Supplied records
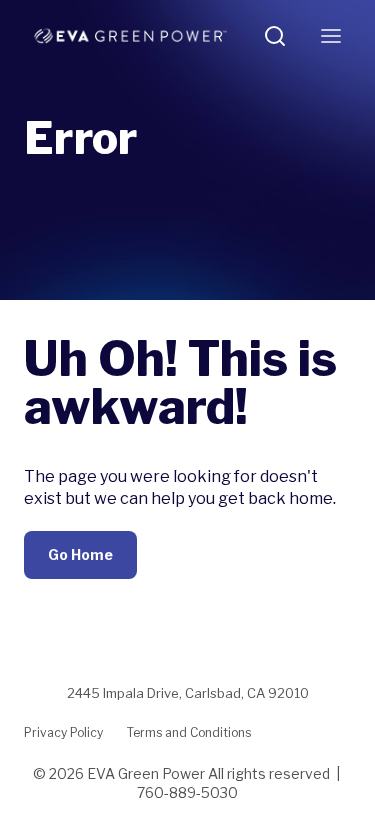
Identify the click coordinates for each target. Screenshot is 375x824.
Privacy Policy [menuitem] (63, 732)
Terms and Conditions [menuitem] (189, 732)
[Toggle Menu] (331, 36)
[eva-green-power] (130, 36)
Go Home (80, 554)
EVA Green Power (146, 773)
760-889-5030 (187, 792)
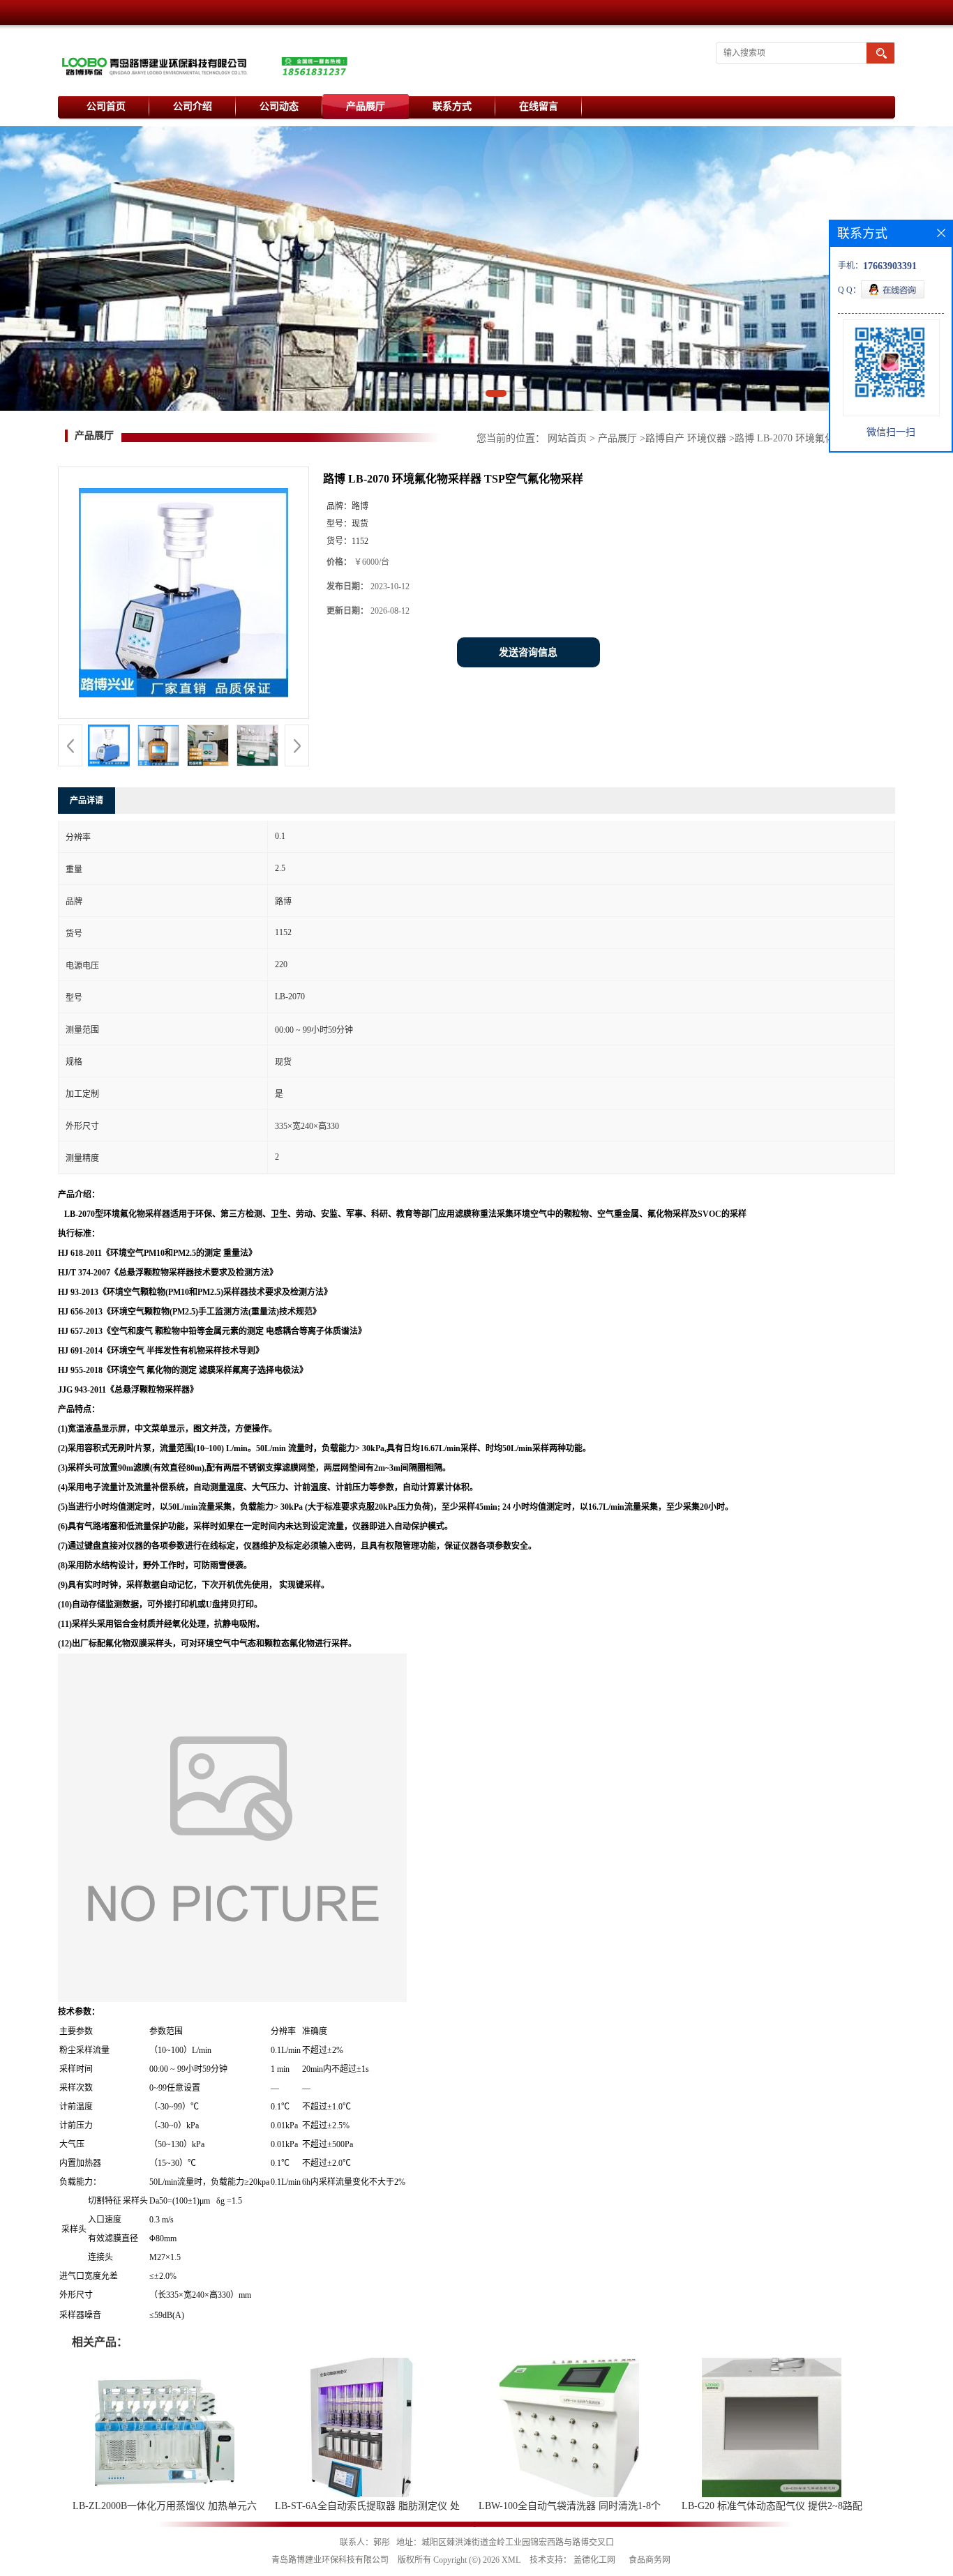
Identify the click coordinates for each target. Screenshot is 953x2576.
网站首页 (567, 438)
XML (511, 2560)
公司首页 (106, 106)
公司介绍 (192, 106)
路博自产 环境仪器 (685, 438)
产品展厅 (365, 106)
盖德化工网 (594, 2560)
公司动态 (279, 106)
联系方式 (452, 106)
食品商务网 (649, 2560)
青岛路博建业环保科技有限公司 (330, 2560)
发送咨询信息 (528, 652)
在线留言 (538, 106)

Work item
Go through the records above and write out every line exactly, passing over the pictures.

Result for this task
Identify the click coordinates for each target. Screenshot is 375x824.
Privacy Policy [menuitem] (63, 732)
Terms and Conditions [menuitem] (189, 732)
[Toggle Menu] (331, 36)
[eva-green-power] (130, 36)
Go Home (80, 554)
EVA Green Power (146, 773)
760-889-5030 (187, 792)
Identify the click coordinates for each target. Screenshot is 953x2576.
网站首页 (567, 438)
XML (511, 2560)
公司首页 (106, 106)
公司介绍 (192, 106)
路博自产 环境仪器 (685, 438)
产品展厅 (365, 106)
盖德化工网 (594, 2560)
公司动态 (279, 106)
联系方式 (452, 106)
食品商务网 (649, 2560)
青岛路博建业环保科技有限公司 (330, 2560)
发送咨询信息 (528, 652)
在线留言 (538, 106)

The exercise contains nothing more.